* Task objective: Rescale the lines of the listing starting at the line containing "Open the Time" and ending at the line containing "(x=54, y=73)", both included. Give only those lines again, requests too, with each click coordinate in the answers multiplied by 0.3 and rounded to a whole number (halves up), and all request text left unchanged.

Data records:
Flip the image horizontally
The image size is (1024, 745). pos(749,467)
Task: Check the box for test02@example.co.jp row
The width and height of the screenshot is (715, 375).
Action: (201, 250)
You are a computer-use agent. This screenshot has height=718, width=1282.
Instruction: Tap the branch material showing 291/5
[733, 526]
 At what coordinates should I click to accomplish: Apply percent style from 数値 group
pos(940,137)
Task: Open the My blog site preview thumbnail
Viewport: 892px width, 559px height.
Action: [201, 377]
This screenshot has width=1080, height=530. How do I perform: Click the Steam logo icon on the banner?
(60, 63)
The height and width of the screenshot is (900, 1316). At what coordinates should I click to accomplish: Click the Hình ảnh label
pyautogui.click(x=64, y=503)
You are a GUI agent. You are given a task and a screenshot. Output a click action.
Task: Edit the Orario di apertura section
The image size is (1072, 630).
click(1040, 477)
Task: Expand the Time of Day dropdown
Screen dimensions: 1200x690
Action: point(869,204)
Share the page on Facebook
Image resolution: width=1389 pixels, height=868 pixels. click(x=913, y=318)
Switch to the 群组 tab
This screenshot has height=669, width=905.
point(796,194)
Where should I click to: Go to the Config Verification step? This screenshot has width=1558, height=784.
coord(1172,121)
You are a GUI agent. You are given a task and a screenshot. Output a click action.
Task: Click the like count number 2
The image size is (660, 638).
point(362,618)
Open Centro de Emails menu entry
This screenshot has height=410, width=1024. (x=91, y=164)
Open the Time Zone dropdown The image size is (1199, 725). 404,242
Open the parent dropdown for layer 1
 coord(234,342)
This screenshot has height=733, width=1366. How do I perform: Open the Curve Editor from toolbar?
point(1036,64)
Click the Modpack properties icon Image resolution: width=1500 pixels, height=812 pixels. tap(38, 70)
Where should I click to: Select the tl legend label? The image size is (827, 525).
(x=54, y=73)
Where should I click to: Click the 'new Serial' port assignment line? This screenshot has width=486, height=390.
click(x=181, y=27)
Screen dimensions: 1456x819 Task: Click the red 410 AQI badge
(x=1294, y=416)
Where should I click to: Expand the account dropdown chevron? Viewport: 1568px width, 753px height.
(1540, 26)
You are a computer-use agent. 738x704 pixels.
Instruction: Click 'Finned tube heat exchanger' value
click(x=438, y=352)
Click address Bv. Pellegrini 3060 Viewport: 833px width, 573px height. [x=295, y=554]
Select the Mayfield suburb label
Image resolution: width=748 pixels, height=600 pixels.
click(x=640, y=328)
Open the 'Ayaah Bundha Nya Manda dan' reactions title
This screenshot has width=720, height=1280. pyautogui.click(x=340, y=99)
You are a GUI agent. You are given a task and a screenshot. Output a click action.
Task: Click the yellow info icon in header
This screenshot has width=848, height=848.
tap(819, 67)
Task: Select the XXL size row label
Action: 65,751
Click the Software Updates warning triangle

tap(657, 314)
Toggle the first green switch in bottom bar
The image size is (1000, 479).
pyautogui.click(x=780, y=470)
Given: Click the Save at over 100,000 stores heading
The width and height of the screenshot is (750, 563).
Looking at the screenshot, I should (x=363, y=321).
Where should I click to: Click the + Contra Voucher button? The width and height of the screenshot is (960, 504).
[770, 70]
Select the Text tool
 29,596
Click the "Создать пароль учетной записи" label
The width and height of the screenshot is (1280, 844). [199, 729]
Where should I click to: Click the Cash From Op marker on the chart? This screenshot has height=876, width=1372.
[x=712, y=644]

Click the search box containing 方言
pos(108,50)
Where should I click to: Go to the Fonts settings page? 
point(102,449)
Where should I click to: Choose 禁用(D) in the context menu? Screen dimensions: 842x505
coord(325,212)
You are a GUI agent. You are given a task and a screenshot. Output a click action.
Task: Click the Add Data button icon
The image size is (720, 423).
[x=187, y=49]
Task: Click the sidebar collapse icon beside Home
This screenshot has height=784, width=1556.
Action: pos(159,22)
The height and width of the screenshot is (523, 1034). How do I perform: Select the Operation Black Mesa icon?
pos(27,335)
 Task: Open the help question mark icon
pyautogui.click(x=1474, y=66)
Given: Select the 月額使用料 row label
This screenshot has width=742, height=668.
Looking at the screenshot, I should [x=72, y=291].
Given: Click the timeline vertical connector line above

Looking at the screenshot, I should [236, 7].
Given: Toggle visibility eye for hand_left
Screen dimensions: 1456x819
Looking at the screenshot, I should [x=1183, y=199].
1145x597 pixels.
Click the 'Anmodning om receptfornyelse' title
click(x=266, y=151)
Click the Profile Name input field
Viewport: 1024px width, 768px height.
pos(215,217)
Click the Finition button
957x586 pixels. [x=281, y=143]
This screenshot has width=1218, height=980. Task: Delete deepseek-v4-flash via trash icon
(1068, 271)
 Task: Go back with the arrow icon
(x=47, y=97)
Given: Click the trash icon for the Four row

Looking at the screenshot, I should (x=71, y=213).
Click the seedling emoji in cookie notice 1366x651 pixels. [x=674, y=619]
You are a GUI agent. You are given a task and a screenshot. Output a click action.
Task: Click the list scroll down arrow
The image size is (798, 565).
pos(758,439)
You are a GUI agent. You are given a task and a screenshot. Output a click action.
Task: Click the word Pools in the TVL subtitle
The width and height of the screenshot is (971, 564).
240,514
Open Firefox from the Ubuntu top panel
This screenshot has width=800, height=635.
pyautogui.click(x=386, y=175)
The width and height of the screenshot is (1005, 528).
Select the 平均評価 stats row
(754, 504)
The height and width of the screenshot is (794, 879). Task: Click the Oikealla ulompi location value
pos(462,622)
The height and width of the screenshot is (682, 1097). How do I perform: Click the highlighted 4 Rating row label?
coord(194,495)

* Full response:
Open the Time Zone dropdown The image size is (1199, 725). 121,73
Open the parent dropdown for layer 1
 coord(70,103)
This screenshot has height=733, width=1366. How do I perform: Open the Curve Editor from toolbar?
point(311,19)
Click the Modpack properties icon Image resolution: width=1500 pixels, height=812 pixels. tap(11, 21)
Where should I click to: Select the tl legend label? The image size is (827, 525).
(x=16, y=22)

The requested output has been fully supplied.